On the week, about 25 state averages increased by at least two cents with a few seeing a jump of nine cents or more, according to the association, noting that state averages range from as low as $2.76 in Mississippi to as much as $4.31 in California.

De Haan told Varney on Monday that he thinks "the anti-fossil fuel movement" enhanced through President Biden’s orders aimed at tamping down the U.S. fossil fuel industry and combating climate change, is contributing to the rising price of gas by restricting the supply of oil from the United States.

The gas analyst pointed to states like California and New York and the "divesting of fossil fuel publicly traded companies." 

"That’s probably hurting those companies from bringing production back online or at least changing their agenda," he said. 

"We’re still about two million barrels a day lower compared to pre-COVID production."

He went on to say that he "absolutely" believes that "the anti-fossil feel movement" has something to do with "how slowly oil companies are ramping back up" production. 

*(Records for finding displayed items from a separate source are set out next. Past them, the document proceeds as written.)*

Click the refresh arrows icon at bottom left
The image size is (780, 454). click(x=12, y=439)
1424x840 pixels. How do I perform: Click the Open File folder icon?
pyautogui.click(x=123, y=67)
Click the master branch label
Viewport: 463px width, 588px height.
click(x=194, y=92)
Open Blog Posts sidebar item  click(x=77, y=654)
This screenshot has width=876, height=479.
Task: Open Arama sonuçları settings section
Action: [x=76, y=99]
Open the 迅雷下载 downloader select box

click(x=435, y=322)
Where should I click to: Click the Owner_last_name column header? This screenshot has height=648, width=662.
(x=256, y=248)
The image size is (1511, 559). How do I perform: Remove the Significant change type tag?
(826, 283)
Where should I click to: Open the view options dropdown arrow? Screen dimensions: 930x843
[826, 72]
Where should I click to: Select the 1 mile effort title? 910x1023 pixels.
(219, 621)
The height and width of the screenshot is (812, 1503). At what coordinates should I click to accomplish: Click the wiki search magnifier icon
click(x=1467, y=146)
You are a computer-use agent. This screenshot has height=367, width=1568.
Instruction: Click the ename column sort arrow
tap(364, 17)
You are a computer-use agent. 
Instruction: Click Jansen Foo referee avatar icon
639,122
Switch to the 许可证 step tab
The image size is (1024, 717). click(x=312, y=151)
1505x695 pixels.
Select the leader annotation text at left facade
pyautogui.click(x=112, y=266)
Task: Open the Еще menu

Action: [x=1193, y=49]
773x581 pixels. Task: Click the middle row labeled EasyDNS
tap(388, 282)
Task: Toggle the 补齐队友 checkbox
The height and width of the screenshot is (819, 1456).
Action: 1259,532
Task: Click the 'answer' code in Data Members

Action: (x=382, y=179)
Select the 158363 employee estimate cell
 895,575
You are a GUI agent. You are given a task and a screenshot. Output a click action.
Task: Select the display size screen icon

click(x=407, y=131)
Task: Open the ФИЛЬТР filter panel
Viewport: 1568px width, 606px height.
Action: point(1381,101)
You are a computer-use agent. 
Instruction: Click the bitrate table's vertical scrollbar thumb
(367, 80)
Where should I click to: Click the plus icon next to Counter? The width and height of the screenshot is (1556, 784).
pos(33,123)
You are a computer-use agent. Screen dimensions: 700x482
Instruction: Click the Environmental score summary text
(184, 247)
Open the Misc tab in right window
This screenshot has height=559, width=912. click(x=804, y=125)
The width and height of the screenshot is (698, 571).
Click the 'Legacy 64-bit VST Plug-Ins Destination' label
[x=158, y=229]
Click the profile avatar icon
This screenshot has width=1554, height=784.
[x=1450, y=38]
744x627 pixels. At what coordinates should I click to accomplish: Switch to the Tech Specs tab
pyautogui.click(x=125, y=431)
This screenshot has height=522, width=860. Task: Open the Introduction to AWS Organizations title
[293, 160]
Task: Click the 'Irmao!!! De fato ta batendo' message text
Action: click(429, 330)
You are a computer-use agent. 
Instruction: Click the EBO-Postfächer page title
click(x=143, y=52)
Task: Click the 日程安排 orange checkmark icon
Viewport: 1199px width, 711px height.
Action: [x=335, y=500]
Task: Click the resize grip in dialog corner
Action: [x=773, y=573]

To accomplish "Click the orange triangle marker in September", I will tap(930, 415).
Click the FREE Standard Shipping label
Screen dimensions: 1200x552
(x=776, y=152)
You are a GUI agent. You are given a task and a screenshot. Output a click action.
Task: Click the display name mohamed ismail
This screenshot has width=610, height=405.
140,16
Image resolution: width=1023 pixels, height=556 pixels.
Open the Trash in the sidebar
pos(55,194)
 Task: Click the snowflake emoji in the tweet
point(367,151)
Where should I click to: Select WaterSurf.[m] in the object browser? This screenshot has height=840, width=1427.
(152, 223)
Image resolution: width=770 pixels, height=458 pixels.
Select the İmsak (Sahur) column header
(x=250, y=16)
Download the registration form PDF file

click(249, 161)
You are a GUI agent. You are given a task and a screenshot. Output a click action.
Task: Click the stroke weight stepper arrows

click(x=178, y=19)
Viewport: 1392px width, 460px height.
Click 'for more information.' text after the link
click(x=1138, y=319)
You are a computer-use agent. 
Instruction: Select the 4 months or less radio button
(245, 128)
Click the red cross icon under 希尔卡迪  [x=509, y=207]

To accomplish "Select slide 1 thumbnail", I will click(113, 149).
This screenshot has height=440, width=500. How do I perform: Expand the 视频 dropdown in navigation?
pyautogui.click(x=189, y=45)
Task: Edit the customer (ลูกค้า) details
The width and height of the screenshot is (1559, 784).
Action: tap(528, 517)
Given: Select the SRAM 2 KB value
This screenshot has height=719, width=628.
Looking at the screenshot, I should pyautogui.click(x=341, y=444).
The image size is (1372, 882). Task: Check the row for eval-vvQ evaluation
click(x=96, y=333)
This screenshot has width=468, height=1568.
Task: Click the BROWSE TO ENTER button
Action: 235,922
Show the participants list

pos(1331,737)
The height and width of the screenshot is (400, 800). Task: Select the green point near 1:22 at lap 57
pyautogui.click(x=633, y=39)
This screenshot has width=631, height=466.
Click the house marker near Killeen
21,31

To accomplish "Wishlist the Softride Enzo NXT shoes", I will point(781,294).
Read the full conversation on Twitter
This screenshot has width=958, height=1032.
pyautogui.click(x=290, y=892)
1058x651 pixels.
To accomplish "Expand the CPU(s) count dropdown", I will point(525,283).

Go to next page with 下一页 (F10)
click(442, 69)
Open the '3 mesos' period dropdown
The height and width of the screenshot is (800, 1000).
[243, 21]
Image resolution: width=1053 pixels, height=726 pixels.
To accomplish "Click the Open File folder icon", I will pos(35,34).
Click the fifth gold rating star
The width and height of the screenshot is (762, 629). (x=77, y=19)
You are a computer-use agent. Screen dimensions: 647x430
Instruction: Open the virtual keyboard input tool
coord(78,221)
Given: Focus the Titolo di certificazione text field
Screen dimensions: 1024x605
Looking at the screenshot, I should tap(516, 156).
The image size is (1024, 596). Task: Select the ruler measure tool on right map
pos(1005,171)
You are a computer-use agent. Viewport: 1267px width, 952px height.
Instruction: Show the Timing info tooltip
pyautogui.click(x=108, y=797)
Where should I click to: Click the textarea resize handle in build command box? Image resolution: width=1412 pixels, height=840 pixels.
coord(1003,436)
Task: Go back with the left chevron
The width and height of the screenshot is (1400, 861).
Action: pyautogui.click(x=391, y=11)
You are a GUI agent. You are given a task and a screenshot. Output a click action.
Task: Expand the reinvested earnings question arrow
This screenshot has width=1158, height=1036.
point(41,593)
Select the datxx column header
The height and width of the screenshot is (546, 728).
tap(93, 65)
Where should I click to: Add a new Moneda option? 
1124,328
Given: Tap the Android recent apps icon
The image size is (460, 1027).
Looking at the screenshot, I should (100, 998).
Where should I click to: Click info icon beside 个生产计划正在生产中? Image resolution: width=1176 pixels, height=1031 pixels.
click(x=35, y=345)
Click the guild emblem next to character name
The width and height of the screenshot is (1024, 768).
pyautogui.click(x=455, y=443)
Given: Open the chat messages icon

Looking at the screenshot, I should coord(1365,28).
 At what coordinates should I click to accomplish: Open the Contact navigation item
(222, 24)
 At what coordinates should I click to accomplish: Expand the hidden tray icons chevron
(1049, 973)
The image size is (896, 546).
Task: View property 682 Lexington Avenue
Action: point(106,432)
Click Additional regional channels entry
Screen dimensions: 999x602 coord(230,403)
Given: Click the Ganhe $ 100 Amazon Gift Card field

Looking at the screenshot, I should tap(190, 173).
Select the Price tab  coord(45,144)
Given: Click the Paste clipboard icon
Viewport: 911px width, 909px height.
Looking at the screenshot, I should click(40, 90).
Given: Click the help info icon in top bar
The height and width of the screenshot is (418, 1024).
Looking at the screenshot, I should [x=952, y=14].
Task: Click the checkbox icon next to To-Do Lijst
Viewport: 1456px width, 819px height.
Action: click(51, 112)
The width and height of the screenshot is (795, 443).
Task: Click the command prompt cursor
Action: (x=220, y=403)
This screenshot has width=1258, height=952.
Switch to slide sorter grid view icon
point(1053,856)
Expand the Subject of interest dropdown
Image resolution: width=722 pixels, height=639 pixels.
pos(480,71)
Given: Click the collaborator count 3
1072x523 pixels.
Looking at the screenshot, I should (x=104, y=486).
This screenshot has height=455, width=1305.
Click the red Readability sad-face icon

De Haan also pointed to the "dissention amongst OPEC members" as another contributing factor affecting supply and therefore, gas prices. 

The cartel, which includes Russia, failed to agree to raise oil production by the expected 500,000 barrels a day until the end of the year as oil demand is rebounding at a faster than expected rate from the COVID-19 dip.


FOX Business’ Phil Flynn contributed to this report.